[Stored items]
---------------
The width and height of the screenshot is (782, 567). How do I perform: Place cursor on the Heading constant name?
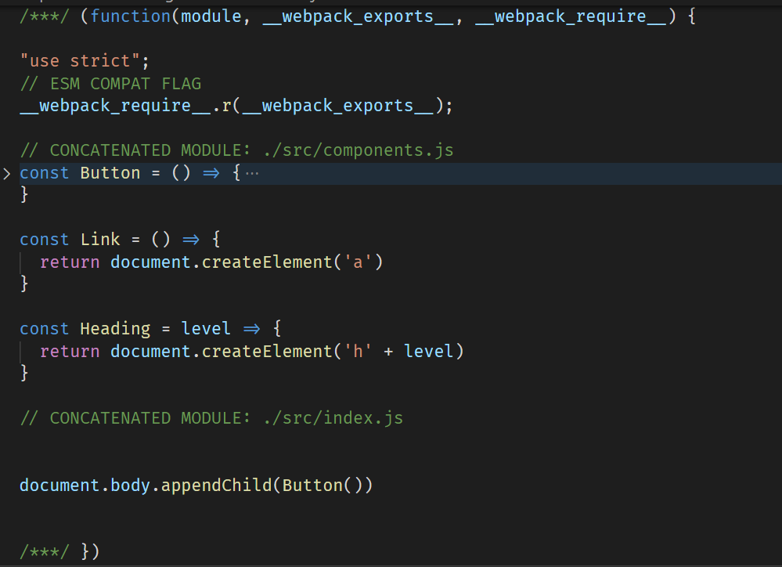click(115, 329)
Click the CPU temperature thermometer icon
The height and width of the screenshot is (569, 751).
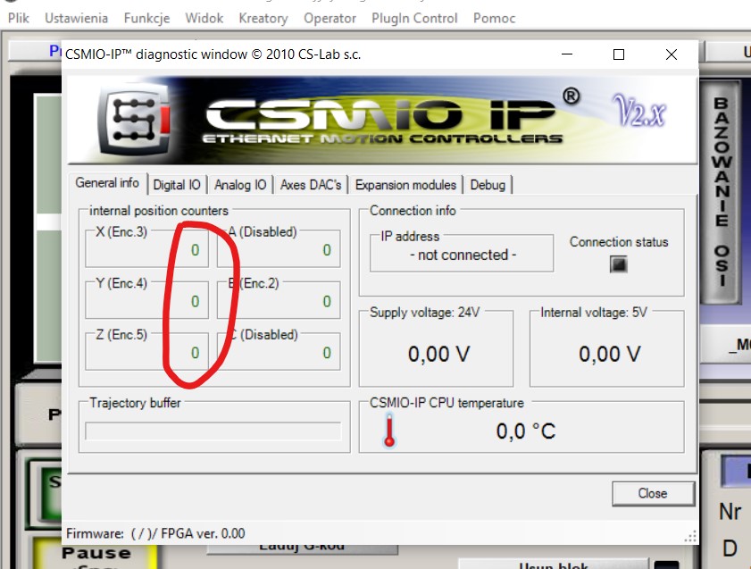point(389,431)
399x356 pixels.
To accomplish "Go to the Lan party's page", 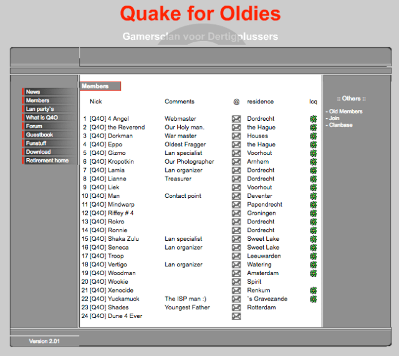I will (41, 109).
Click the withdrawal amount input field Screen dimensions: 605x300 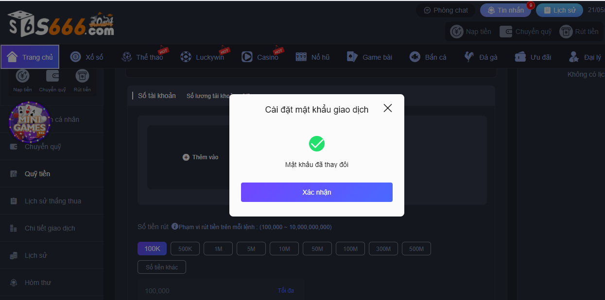click(x=204, y=290)
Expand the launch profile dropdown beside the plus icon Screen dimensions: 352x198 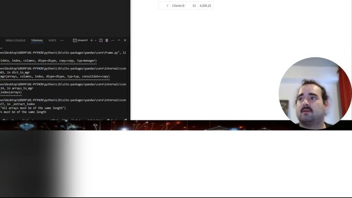pos(95,41)
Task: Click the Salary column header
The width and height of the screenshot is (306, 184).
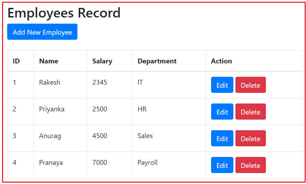Action: tap(102, 61)
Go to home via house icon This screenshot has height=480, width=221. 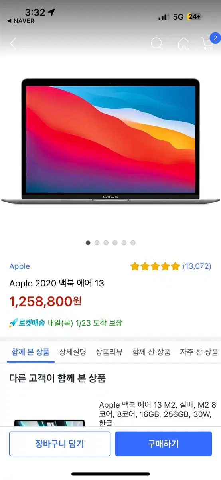tap(184, 44)
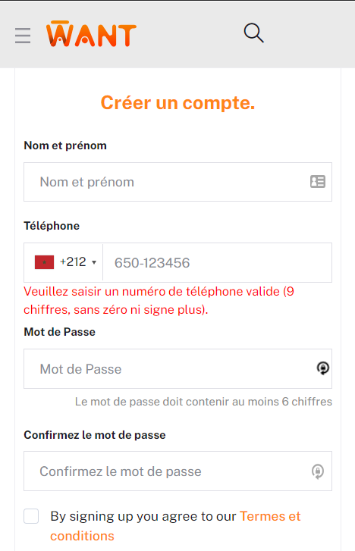The width and height of the screenshot is (355, 551).
Task: Click the Morocco flag icon
Action: coord(44,262)
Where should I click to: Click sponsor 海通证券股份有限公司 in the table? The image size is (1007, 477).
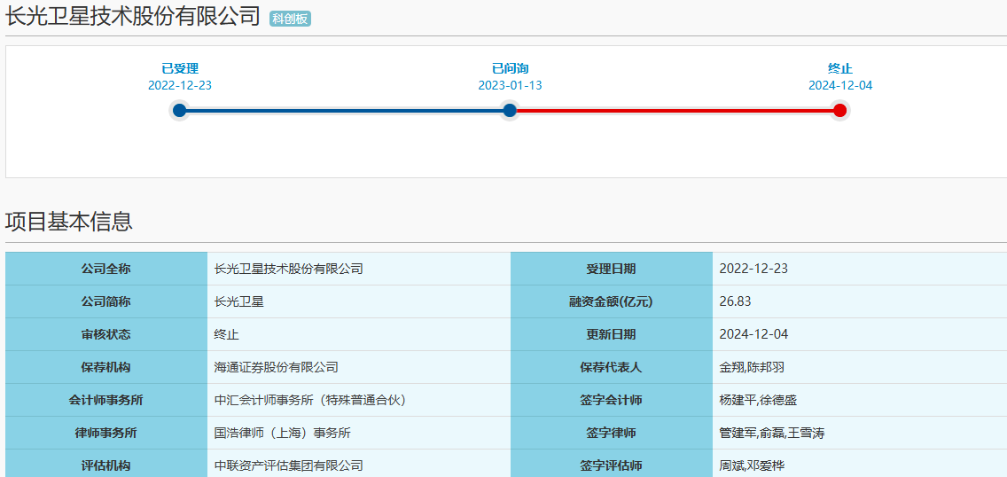click(277, 367)
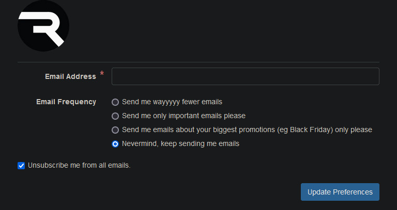
Task: Click the "Nevermind, keep sending me emails" label text
Action: [180, 143]
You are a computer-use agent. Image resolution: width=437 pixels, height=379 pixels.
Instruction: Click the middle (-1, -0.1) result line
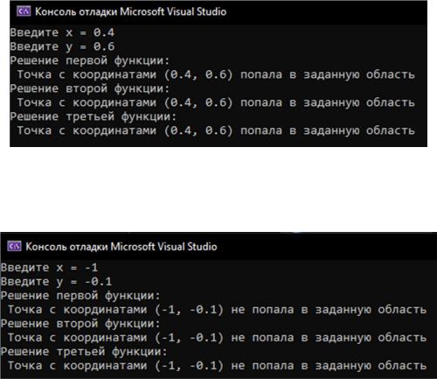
---------------
▶ [How to complete this task] Check the data for the word "pixels" and pull out the lines that have it.

▶ [The completed task]
399x356 pixels.
You are a computer-use agent. Image resolution: width=437 pixels, height=379 pixels.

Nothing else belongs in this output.